- _Instructions_:
[a] Say whether each statement agrees with the article on NHS funding: (i) Chris Hopson leads NHS Providers. (ii) Ambulance response targets were missed for the 12th month in a row. (iii) Hopson's written comments appeared in The Guardian. For each, give yes or no and quote the deciding words.
[b] Answer these questions from the article on NHS funding:
(i) Who made the video report?
(ii) On what day did Hopson make his media appearances?
(iii) Which body's figures show that ambulance response targets were missed?
[c] Copy the part of the article on NHS funding starting at "In a number" and ending at "relaxing of targets.", with "job cuts" in place of "staff layoffs".

- _Passage shown_:
═══

Cash-strapped hospitals face 'unpalatable' choices over care levels, warns NHS chief
Video report by ITV News Correspondent Juliet Bremner
The NHS is close to breaking point and hospitals will have to make "unpalatable" decisions about care levels and jobs, unless the they receives more funding, the head of one of the service's largest trade bodies has warned.
In a number of media appearances on Sunday, Chris Hopson, the head of NHS Providers, warned that without further funding the NHS would need to consider greater rationing of care, staff layoffs and a relaxing of targets.
Writing in The Observer, he said the health service was "increasingly failing to do the job it wants to do, and the public needs it to do, through no fault of its own", and said there was a need for "an open, honest, realistic, national debate on what gives" if no more money is made available.
NHS services are already showing the strain - Mr Hopson's warning comes after ambulance response targets were missed for the 14th month in a row, according to figures from NHS England.

═══

- _Extracted data_:
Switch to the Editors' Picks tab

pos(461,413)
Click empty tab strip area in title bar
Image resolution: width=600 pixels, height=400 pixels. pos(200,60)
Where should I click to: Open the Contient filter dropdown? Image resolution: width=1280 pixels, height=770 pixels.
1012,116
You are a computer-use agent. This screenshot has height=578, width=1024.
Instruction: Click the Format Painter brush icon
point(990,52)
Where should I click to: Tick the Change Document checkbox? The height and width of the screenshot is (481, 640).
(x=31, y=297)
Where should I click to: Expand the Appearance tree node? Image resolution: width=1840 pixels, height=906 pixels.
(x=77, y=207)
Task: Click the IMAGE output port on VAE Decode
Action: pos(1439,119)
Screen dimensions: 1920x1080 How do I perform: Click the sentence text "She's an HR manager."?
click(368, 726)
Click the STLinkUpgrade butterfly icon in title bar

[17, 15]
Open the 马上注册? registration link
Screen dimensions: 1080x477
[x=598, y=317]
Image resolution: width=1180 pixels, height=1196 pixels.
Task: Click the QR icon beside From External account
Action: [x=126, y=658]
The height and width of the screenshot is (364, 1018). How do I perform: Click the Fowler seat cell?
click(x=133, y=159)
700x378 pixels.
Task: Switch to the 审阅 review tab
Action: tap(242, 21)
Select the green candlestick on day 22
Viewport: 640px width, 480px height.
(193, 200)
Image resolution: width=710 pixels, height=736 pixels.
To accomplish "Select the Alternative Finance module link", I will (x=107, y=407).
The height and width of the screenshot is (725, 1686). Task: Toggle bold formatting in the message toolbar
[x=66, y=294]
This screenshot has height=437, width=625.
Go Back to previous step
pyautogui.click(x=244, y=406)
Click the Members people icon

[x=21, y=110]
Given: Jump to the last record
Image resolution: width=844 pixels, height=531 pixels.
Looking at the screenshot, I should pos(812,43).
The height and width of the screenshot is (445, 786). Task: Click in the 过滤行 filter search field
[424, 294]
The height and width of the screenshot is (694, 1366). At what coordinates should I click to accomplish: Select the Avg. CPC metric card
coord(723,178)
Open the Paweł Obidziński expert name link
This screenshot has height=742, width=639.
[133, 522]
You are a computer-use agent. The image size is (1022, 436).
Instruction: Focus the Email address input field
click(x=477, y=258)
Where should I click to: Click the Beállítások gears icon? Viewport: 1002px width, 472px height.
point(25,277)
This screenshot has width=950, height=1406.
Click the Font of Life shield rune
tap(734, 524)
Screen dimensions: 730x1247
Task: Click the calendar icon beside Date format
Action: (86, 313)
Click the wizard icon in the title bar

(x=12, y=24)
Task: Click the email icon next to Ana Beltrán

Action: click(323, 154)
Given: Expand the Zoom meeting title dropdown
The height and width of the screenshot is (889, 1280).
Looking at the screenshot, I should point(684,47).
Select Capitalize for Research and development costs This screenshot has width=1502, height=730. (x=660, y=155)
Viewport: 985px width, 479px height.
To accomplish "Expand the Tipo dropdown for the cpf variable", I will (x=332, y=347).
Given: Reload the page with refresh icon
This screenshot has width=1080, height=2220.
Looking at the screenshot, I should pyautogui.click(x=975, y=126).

═══

- _Responses per task_:
[a]
(i) Yes: "Chris Hopson, the head of NHS Providers"
(ii) No: "ambulance response targets were missed for the 14th month in a row"
(iii) No: "Writing in The Observer"

[b]
(i) Juliet Bremner, ITV News Correspondent
(ii) Sunday
(iii) NHS England

[c]
In a number of media appearances on Sunday, Chris Hopson, the head of NHS Providers, warned that without further funding the NHS would need to consider greater rationing of care, job cuts and a relaxing of targets.